DilMesh 🎙️🌐

Live Instant Subtitles & Real-time Multi-language Translation

DilMesh is a powerful desktop application that provides real-time speech-to-text and instant translation, capable of broadcasting subtitles to multiple windows simultaneously. It's designed for streamers, presenters, conference organizers, and anyone needing accessible, multilingual communication on the fly.

✨ Key Features

🎙️ Speech-to-Text Providers

Choose from 5 built-in STT providers — switch between them live from Settings:

Provider	Type	Description
Google Cloud (GCP)	☁️ Cloud	Industry-leading accuracy. 60 min free/month.
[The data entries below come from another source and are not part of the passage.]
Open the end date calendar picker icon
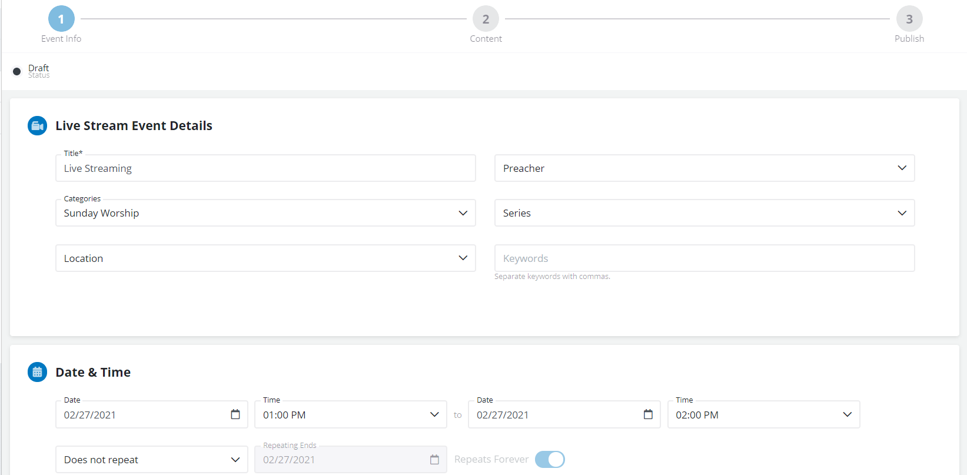click(x=648, y=414)
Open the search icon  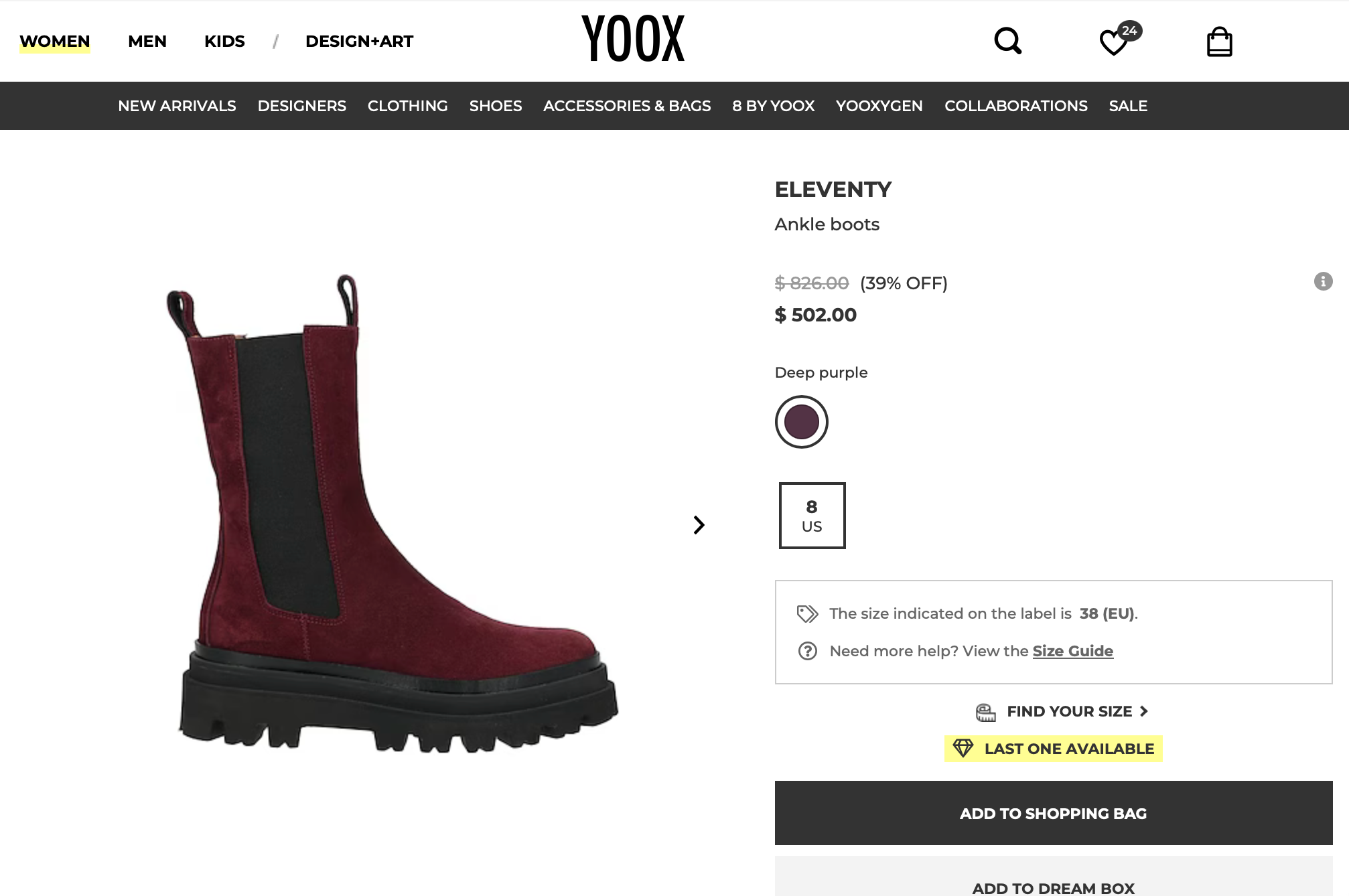(x=1007, y=41)
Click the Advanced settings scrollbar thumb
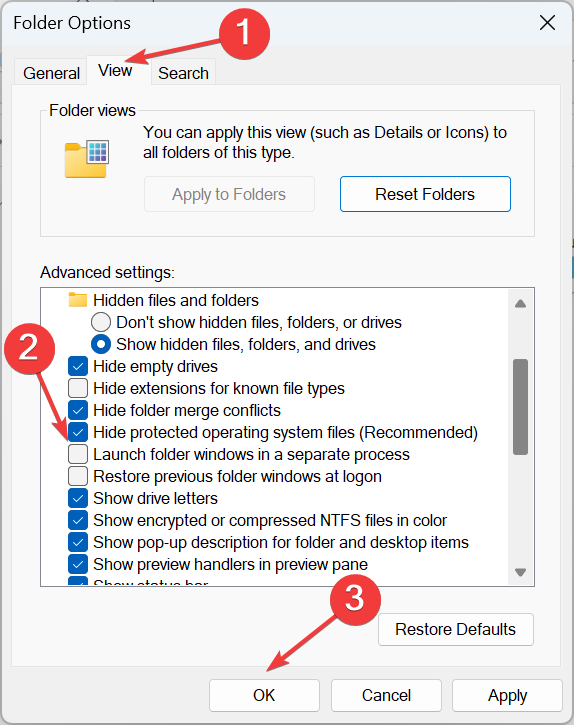The width and height of the screenshot is (574, 725). 520,407
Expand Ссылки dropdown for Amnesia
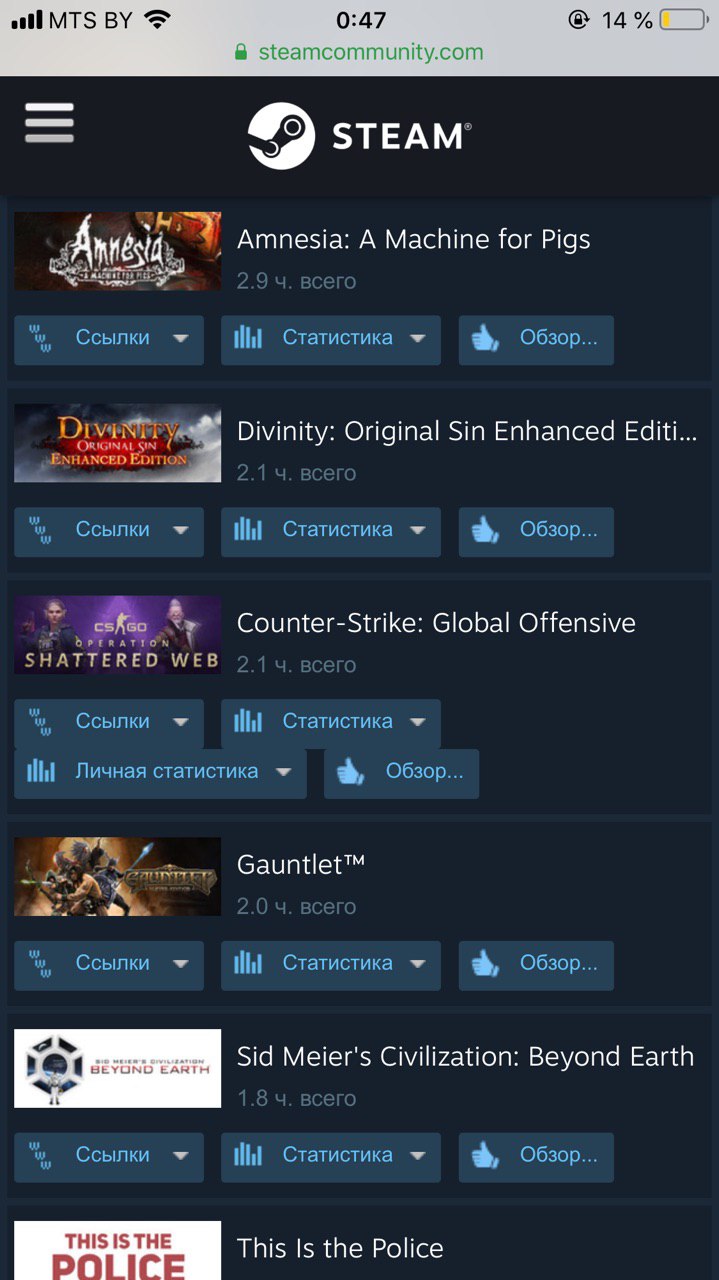This screenshot has width=719, height=1280. pyautogui.click(x=180, y=339)
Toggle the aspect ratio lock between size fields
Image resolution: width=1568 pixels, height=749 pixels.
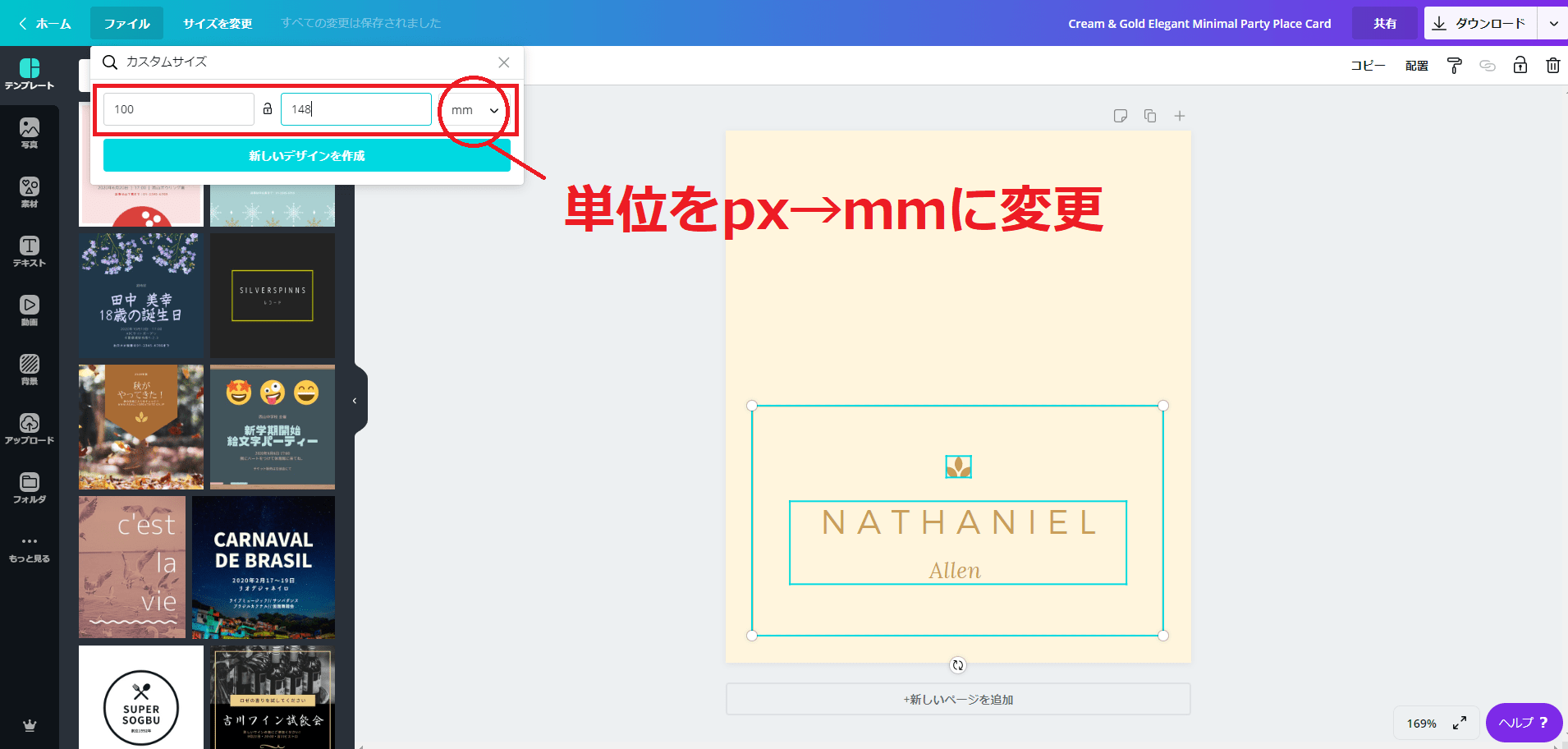(x=268, y=108)
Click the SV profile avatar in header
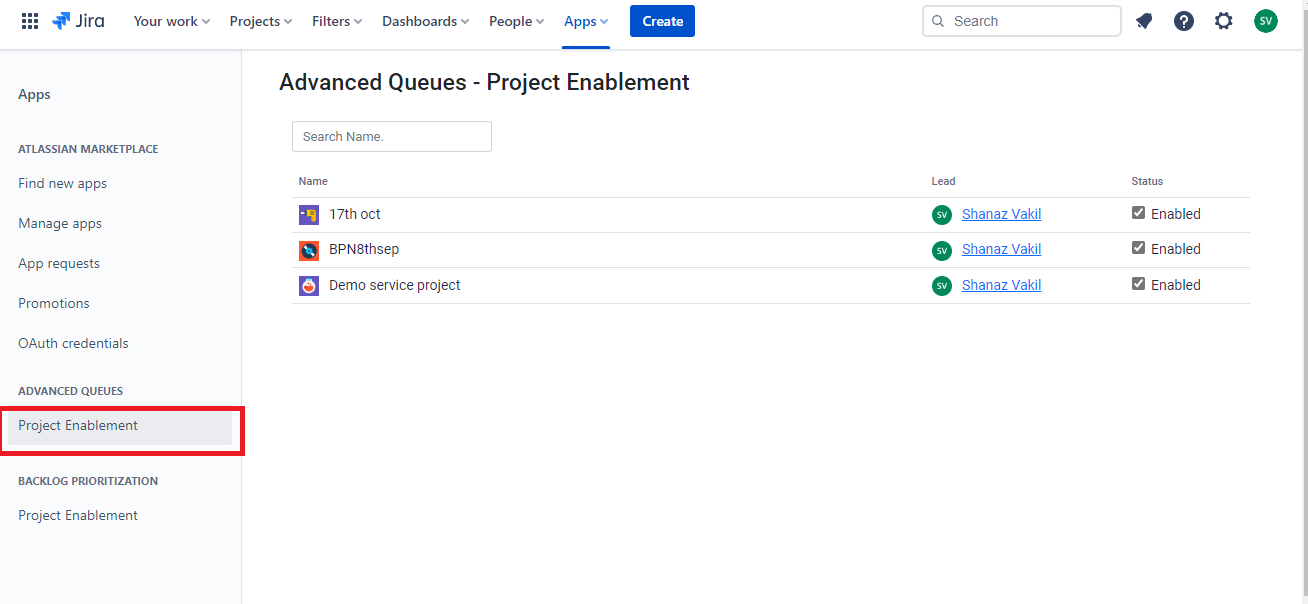The image size is (1308, 604). pyautogui.click(x=1266, y=21)
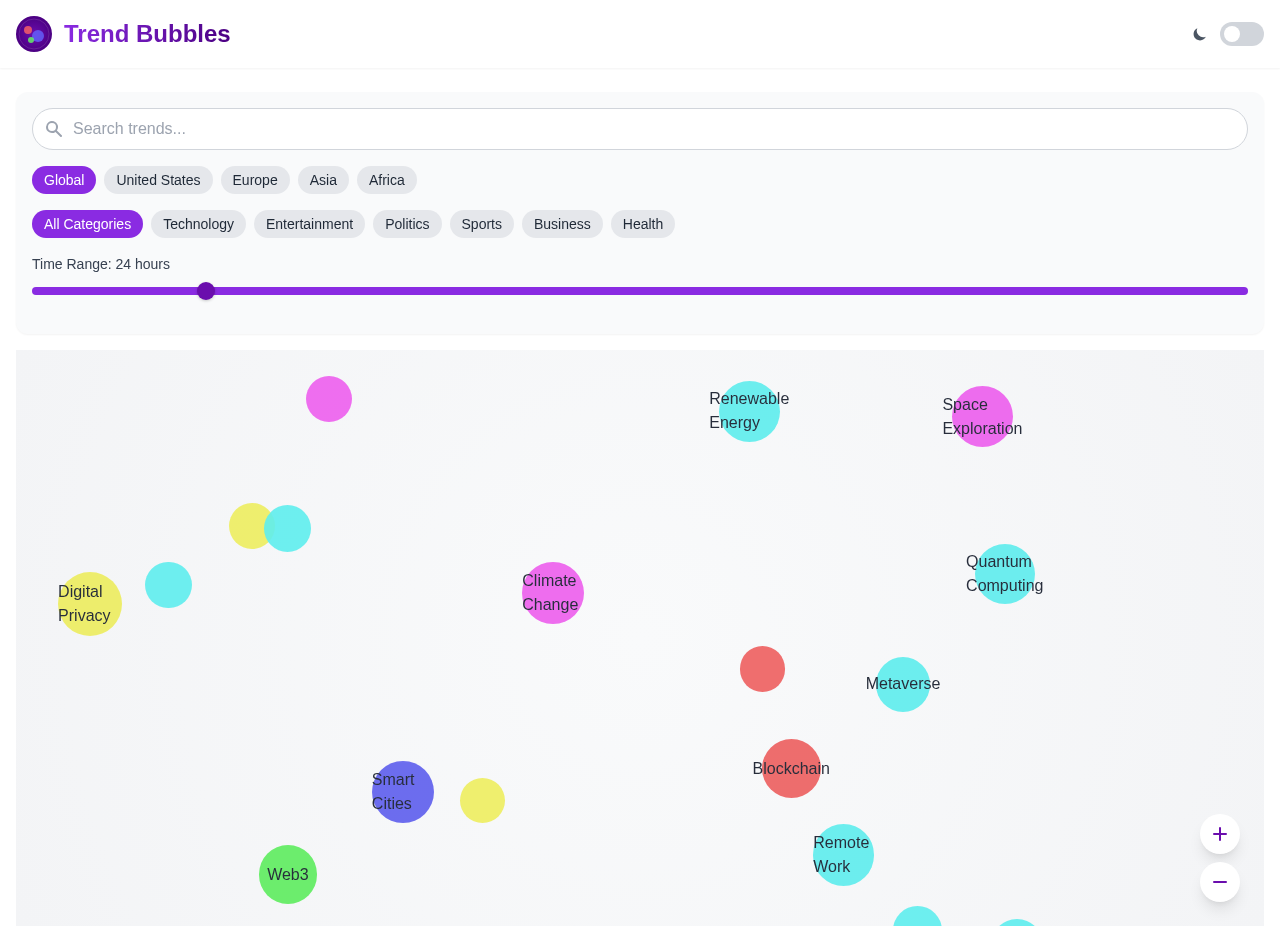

Supports interim results, auto-punctuation, enhanced models, confidence threshold, and profanity filtering.
Deepgram	☁️ Cloud	Ultra-low latency with Nova-3 model. Built-in multi-language auto-detection, speaker diarization, smart formatting, filler word removal, and keyword boosting.
NVIDIA Riva	⚡ GPU Server	Self-hosted GPU inference via gRPC. For organizations with on-premise AI infrastructure.
Sherpa-ONNX	🗣️ Offline	Fully offline ASR. Includes Omnilingual 1B model (1600+ languages), English Zipformer, Chinese/English bilingual, and Chinese Paraformer models.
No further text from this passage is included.